In the first place, the fact that the managing director is only the managing director of the Komplementär-GmbH in his person does not preclude his liability. The employment and board relationship of the managing director to the Komplementär-GmbH resulted in duties of protection which also included the KG so that the KG had a direct claim against the managing director (see above). Under section 43 para. 1 GmbHG, the latter must exercise the due care of a prudent businessman. Although he may delegate his tasks to third parties, he is nevertheless obliged in that case to select, instruct and monitor them carefully. The more likely the delegated task is to pose a risk, the more thorough this control must be (duty of control). In addition, the managing director must organize the company in such a way that violations of duties by persons to whom tasks have been delegated are prevented (organizational duty). The court stated, according to these standards, the managing director seriously violated his duties. In particular, the use of the banking authorization would have allowed the administrator unrestricted access to the company’s assets and was therefore so sensitive to abuse that regular checks would have been necessary. The tendency of this organization to be exposed to danger and the lack of supervision by the managing director had been impressively demonstrated by the embezzlements that had occurred over the years. Against this background, he would be in serious violation of his duties as managing director pursuant to section 43 para. 1 GmbHG, which is why the shareholders of the KG were not allowed to discharge the Komplementär-GmbH (and thus indirectly its managing director).

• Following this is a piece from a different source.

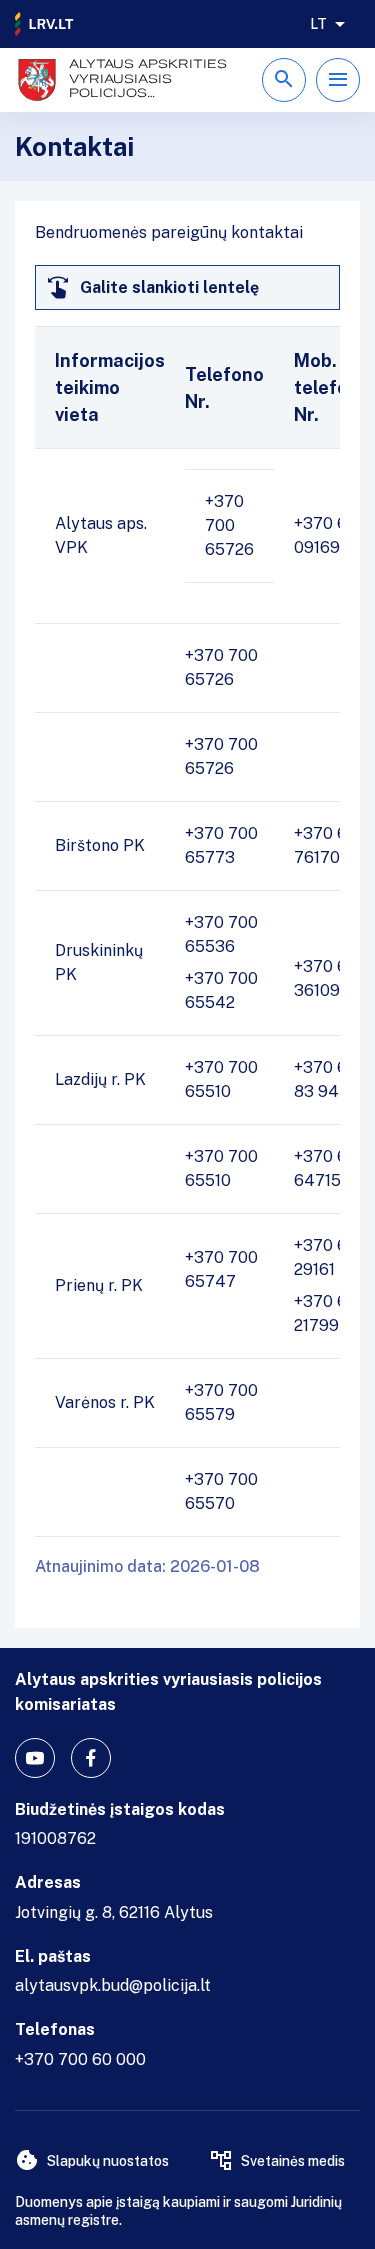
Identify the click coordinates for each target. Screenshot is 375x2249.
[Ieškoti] (284, 80)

IV. Outlook and consequences for the practice

The judgment clarifies the conditions under which the shareholders are restricted in their discretion in the context of the resolution on the discharge of a managing director and thus fortunately creates a certain degree of legal clarity. On the other hand, the long-standing dispute as to whether the discretion of the shareholders is generally limited if violations of duty giving rise to damages are known remains unaddressed. In any case, the judgment entails a further devaluation of the legal institution of the discharge of a managing director and thus a further restriction of the autonomy of shareholders within their scope of passing resolutions. In addition, the judgment once again underlines that, in the view of the managing director, it is advisable to obtain the consent of all shareholders in advance for particularly sensitive decisions. The appeal is currently pending, so it remains to be seen whether the Federal Court of Justice will agree with the legal opinion of the Frankfurt Higher Regional Court on this issue.